TECHNOLOGY ON DISPLAY

From oemagazine December 2001
01 December 2001
By Winn Hardin

As with any industry in which the profit lies in volume, the focus in the display industry has shifted to the development of production-line technology that will bring better, more competitive displays to market.

Today, liquid crystal displays (LCDs) are assembled by treating the glass face sheet with a polyimide thin-polymer film to anchor the liquid crystal (LC), then brushing the resultant coated sheet with a special cloth to align the LC molecules. Physically brushing the film, however, leaves defects on the glass surface, which reduce screen quality. Such defects can prove especially grievous to high-pixel-count displays while slowing down production lines and increasing unit product cost. A noncontact solution would be far more acceptable, lending itself to speedy processes and fewer defects. Researchers have investigated ultraviolet (UV) curing and ion-beam bombardment methods to fix the polymer and align the LC material.

At several IBM locations, including California, New York, and Yasu and Yamato, Japan, researchers have taken the first commercial step toward automating the LC anchoring step using a linear ion-beam gun and scanning stage. First, using chemical vapor deposition (CVD), researchers apply a structurally ordered, 3- to 15-µm thick diamond-like carbon (DLC) thin film to the glass cover. Next, in a separate vacuum chamber, they bombard the film with a directed ion beam. Researchers expect that for commercial systems, both processes could be completed in the same chamber.

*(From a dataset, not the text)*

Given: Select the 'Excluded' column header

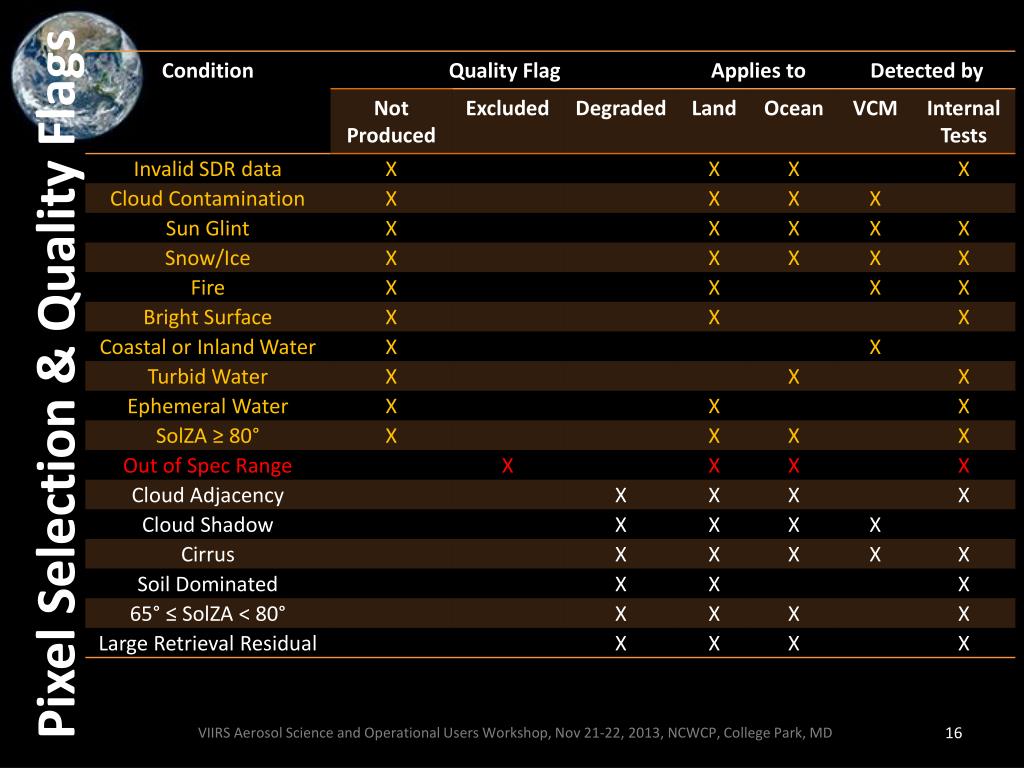Looking at the screenshot, I should 507,108.
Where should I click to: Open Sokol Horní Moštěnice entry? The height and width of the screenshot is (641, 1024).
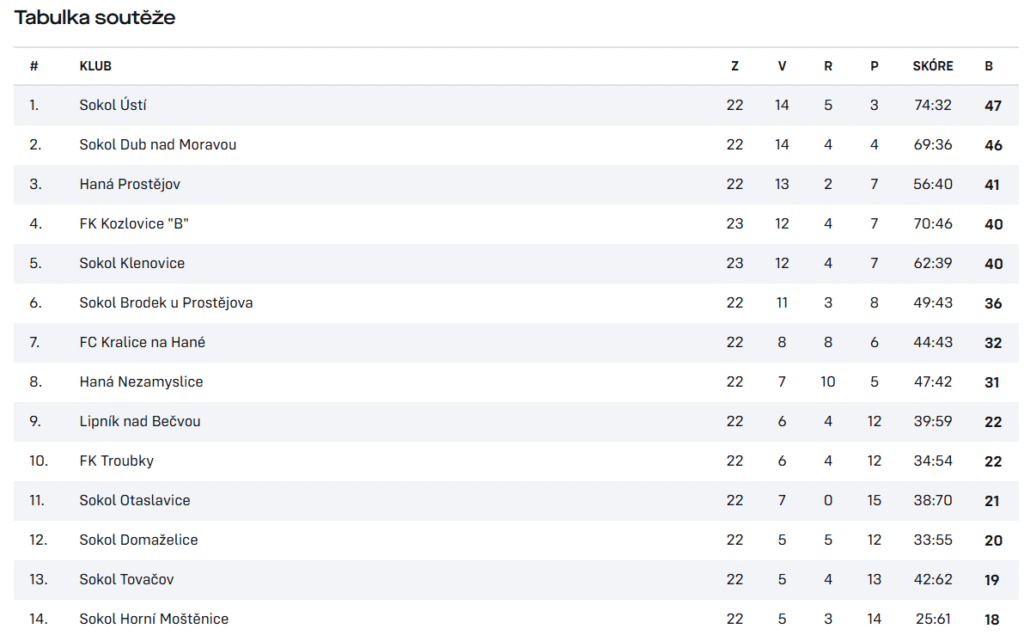153,619
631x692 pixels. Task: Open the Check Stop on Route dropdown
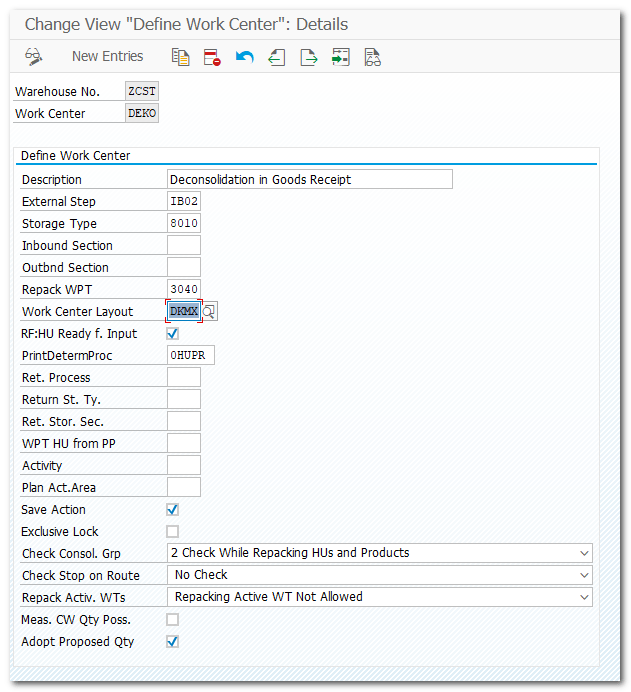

As an alternative to polyimide films and mechanical alignments (right), ion-beam bombardment (left) minimizes defects.

In comparison with the polyimide anchoring method, prototype displays fabricated using ion bombardment show a significant decrease in yield problems related to the uniformity of the carbon film or brush tracks. The ion/DLC procedure also aligns the LC material to ±0.5° necessary for the advanced in-plane switching (IPS) LC displays, as well as an adjustable (0° to 10°) pre-tilt angle for the LC material in twisted nematic LC displays.

encapsulation evolution

Organic-light-emitting-diode (OLED) technology offers the prospect of flexible displays on plastic substrates and roll-to-roll manufacturing processes. One of the biggest challenges to the OLED display industry is not competition from the incumbent LCD industry but from simple water and oxygen.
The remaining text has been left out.